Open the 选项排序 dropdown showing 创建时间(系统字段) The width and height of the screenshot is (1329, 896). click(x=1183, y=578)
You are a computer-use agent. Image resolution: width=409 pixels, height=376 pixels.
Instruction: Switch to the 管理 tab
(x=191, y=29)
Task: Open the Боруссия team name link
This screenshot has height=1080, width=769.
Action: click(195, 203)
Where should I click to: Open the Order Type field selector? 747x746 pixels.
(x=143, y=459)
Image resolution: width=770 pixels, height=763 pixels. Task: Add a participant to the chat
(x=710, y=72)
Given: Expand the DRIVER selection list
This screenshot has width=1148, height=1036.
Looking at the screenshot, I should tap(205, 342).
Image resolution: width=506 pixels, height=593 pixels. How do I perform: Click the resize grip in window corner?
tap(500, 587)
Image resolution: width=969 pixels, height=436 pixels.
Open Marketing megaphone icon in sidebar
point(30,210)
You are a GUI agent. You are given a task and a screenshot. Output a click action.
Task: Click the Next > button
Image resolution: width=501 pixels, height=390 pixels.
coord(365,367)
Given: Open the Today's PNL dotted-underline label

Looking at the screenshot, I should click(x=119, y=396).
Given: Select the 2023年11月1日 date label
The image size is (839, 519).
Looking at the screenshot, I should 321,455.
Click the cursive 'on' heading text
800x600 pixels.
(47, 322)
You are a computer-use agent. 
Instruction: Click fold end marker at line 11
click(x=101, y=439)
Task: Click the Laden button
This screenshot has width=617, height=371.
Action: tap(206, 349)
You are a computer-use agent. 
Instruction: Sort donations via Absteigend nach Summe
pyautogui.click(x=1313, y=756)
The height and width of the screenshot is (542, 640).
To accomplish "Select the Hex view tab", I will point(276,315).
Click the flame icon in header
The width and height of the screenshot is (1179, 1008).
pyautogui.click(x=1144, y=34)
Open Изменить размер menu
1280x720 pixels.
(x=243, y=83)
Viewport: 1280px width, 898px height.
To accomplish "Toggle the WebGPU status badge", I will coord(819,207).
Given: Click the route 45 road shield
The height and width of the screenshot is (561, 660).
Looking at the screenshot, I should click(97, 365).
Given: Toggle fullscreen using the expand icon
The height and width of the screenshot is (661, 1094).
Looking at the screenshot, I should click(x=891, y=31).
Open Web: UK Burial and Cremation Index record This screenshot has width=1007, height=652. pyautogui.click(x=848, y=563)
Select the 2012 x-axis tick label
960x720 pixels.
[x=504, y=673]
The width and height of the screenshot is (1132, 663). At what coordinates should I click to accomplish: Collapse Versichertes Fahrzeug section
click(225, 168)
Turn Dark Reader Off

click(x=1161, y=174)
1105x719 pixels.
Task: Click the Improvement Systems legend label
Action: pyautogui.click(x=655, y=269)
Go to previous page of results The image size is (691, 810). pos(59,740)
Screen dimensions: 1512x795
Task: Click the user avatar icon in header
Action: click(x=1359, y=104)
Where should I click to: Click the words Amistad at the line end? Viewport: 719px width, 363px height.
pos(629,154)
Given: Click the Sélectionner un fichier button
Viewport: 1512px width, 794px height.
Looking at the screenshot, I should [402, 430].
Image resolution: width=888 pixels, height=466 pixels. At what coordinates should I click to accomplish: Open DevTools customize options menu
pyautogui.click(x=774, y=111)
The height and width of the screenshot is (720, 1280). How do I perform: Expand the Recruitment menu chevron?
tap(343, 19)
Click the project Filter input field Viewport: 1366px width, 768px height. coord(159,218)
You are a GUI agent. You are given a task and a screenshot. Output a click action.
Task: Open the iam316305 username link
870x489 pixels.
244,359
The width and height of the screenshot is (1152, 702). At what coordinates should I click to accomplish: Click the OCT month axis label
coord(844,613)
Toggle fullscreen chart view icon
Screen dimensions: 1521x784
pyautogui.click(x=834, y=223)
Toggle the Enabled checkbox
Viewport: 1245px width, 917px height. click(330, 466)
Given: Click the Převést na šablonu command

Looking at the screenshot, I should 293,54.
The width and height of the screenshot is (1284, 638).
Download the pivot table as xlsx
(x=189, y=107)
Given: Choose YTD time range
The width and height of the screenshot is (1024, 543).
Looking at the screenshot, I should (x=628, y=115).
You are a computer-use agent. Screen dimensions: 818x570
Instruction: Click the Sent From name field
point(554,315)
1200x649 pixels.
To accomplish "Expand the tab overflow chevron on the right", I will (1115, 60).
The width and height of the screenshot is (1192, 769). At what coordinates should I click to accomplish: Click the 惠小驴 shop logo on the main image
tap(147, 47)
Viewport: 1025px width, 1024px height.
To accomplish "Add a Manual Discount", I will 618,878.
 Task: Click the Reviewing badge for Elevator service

################

## What you will do
Every record is to be written out verbatim.

## Result
Open the 选项排序 dropdown showing 创建时间(系统字段) The width and height of the screenshot is (1329, 896). click(x=1183, y=578)
You are a computer-use agent. Image resolution: width=409 pixels, height=376 pixels.
Instruction: Switch to the 管理 tab
(x=191, y=29)
Task: Open the Боруссия team name link
This screenshot has height=1080, width=769.
Action: click(195, 203)
Where should I click to: Open the Order Type field selector? 747x746 pixels.
(x=143, y=459)
Image resolution: width=770 pixels, height=763 pixels. Task: Add a participant to the chat
(x=710, y=72)
Given: Expand the DRIVER selection list
This screenshot has width=1148, height=1036.
Looking at the screenshot, I should tap(205, 342).
Image resolution: width=506 pixels, height=593 pixels. How do I perform: Click the resize grip in window corner?
tap(500, 587)
Image resolution: width=969 pixels, height=436 pixels.
Open Marketing megaphone icon in sidebar
point(30,210)
You are a GUI agent. You are given a task and a screenshot. Output a click action.
Task: Click the Next > button
Image resolution: width=501 pixels, height=390 pixels.
coord(365,367)
Given: Open the Today's PNL dotted-underline label

Looking at the screenshot, I should click(x=119, y=396).
Given: Select the 2023年11月1日 date label
The image size is (839, 519).
Looking at the screenshot, I should 321,455.
Click the cursive 'on' heading text
800x600 pixels.
(47, 322)
You are a computer-use agent. 
Instruction: Click fold end marker at line 11
click(x=101, y=439)
Task: Click the Laden button
This screenshot has width=617, height=371.
Action: tap(206, 349)
You are a computer-use agent. 
Instruction: Sort donations via Absteigend nach Summe
pyautogui.click(x=1313, y=756)
The height and width of the screenshot is (542, 640).
To accomplish "Select the Hex view tab", I will point(276,315).
Click the flame icon in header
The width and height of the screenshot is (1179, 1008).
pyautogui.click(x=1144, y=34)
Open Изменить размер menu
1280x720 pixels.
(x=243, y=83)
Viewport: 1280px width, 898px height.
To accomplish "Toggle the WebGPU status badge", I will coord(819,207).
Given: Click the route 45 road shield
The height and width of the screenshot is (561, 660).
Looking at the screenshot, I should click(97, 365).
Given: Toggle fullscreen using the expand icon
The height and width of the screenshot is (661, 1094).
Looking at the screenshot, I should click(x=891, y=31).
Open Web: UK Burial and Cremation Index record This screenshot has width=1007, height=652. pyautogui.click(x=848, y=563)
Select the 2012 x-axis tick label
960x720 pixels.
[x=504, y=673]
The width and height of the screenshot is (1132, 663). At what coordinates should I click to accomplish: Collapse Versichertes Fahrzeug section
click(225, 168)
Turn Dark Reader Off

click(x=1161, y=174)
1105x719 pixels.
Task: Click the Improvement Systems legend label
Action: pyautogui.click(x=655, y=269)
Go to previous page of results The image size is (691, 810). pos(59,740)
Screen dimensions: 1512x795
Task: Click the user avatar icon in header
Action: click(x=1359, y=104)
Where should I click to: Click the words Amistad at the line end? Viewport: 719px width, 363px height.
pos(629,154)
Given: Click the Sélectionner un fichier button
Viewport: 1512px width, 794px height.
Looking at the screenshot, I should [402, 430].
Image resolution: width=888 pixels, height=466 pixels. At what coordinates should I click to accomplish: Open DevTools customize options menu
pyautogui.click(x=774, y=111)
The height and width of the screenshot is (720, 1280). How do I perform: Expand the Recruitment menu chevron?
tap(343, 19)
Click the project Filter input field Viewport: 1366px width, 768px height. coord(159,218)
You are a GUI agent. You are given a task and a screenshot. Output a click action.
Task: Open the iam316305 username link
870x489 pixels.
244,359
The width and height of the screenshot is (1152, 702). At what coordinates should I click to accomplish: Click the OCT month axis label
coord(844,613)
Toggle fullscreen chart view icon
Screen dimensions: 1521x784
pyautogui.click(x=834, y=223)
Toggle the Enabled checkbox
Viewport: 1245px width, 917px height. click(330, 466)
Given: Click the Převést na šablonu command

Looking at the screenshot, I should 293,54.
The width and height of the screenshot is (1284, 638).
Download the pivot table as xlsx
(x=189, y=107)
Given: Choose YTD time range
The width and height of the screenshot is (1024, 543).
Looking at the screenshot, I should (x=628, y=115).
You are a computer-use agent. Screen dimensions: 818x570
Instruction: Click the Sent From name field
point(554,315)
1200x649 pixels.
To accomplish "Expand the tab overflow chevron on the right", I will (1115, 60).
The width and height of the screenshot is (1192, 769). At what coordinates should I click to accomplish: Click the 惠小驴 shop logo on the main image
tap(147, 47)
Viewport: 1025px width, 1024px height.
To accomplish "Add a Manual Discount", I will 618,878.
 Task: Click the Reviewing badge for Elevator service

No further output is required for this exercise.